Но надо наконец заняться собственным путешествием. Путь на вершину Эмэйшань составляет добрых тридцать километров, и одолеть его за день невозможно. А времени нет. Поэтому мы едем в нашем микроавтобусе до небольшого плато перед вершиной, а оттуда на фуникулере попадаем прямо на Золотой Пик. Главная достопримечательность здесь – расстилающаяся под вами бескрайняя пелена облаков. Пейзаж, до недавних пор изысканно-редкостный, а нынче знакомый каждому пассажиру самолета. Правда, есть в нем и кое-что уникальное: говорят, что в этом облачном океане время от время появляется лучезарный образ Будды. Еще говорят, что раньше местные монахи время от времени бросались с пика вниз. Факт не удивительный: «… есть упоение в бою и бездны мрачной на краю…». Похожие рассказы можно услышать и в Тибете. Ну, а для более привязанных к земной жизни посетителей на Золотом Пике теперь есть и сувенирные лавки, и гостиницы, а на возвышении стоит старинный буддийский храм. У стены храма молодой монашек невозмутимо пишет на заказ каллиграфические надписи. Все вокруг не то от близости к небесам, не то от усталости ходят медленно и говорят тихо; в воздухе разлит благостный покой[4]

.

Обедаем в ресторанчике при местной гостинице и на фуникулере покидаем Золотой Пик. Теперь нас ожидает двадцатикилометровый спуск по пешеходной тропе. Наконец-то мы можем насладиться фантастической красотой эмейшаньских пейзажей, от которых поет и ликует душа. (Настроение, впрочем, могут подпортить все те же назойливые носильщики паланкинов, которые, даже если вы отказываетесь от их услуг, долго идут за вами по пятам, словно волки, преследующие усталого путника, дожидаясь, когда вы капитулируете.) Дорожка вьется по узкой горной гряде, с обеих сторон почти вплотную к ней подступают отвесные пропасти, в которых порой мелькнет среди зарослей уединенный храм или сверкнет на солнце серебристый ручей.

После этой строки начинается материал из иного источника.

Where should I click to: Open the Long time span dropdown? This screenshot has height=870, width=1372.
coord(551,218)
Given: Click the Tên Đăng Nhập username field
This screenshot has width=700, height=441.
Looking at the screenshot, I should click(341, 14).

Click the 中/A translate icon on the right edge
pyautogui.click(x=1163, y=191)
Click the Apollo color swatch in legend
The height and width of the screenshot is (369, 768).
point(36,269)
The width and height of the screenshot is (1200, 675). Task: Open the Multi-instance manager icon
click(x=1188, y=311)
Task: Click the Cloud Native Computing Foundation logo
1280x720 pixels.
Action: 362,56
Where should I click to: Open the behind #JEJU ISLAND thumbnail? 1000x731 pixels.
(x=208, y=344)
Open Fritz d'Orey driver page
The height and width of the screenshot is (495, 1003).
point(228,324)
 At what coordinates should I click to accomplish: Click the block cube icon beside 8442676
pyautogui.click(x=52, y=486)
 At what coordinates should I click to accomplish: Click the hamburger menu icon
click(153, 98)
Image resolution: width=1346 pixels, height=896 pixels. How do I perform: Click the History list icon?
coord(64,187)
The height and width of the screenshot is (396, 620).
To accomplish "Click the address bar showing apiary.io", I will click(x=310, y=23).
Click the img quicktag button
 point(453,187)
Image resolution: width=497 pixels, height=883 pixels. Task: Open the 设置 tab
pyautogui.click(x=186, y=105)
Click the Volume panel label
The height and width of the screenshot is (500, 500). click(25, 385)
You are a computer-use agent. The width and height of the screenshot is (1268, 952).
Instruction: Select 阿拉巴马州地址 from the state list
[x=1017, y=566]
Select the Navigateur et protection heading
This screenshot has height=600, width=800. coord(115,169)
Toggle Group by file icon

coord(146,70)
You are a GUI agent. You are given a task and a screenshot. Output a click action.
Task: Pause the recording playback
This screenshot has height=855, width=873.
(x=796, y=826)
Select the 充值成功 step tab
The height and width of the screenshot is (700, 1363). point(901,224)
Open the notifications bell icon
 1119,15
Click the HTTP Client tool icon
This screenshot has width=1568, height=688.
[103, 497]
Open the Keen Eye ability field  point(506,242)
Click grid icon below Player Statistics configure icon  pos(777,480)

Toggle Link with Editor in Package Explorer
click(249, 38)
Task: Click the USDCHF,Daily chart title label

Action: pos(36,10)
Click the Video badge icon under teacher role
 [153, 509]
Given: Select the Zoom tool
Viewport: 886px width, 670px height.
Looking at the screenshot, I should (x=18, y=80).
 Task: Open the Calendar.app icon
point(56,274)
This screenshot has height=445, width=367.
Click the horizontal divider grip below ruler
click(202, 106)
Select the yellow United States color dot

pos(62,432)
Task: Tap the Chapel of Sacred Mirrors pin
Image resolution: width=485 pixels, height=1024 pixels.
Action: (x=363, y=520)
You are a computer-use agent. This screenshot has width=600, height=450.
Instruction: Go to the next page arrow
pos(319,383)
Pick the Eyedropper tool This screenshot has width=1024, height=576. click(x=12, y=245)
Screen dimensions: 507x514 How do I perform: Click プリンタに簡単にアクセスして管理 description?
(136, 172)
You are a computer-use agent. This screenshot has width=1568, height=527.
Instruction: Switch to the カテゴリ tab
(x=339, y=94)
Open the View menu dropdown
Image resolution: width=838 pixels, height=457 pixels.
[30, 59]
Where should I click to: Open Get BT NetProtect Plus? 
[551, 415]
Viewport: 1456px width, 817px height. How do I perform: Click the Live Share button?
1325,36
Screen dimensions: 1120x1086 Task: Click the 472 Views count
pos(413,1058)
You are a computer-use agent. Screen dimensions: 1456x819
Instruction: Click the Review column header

Все же поразительна любовь китайцев к стоянию над бездной. Она запечатлена и в древних даосских книгах, и на старинных китайских картинах, но особенно резко обнаруживает себя в обычае строить даосские храмы на крутом, нередко совершенно отвесном склоне горы, так что узкий дощатый настил перед алтарем даосского божества в буквальном смысле нависает над пропастью.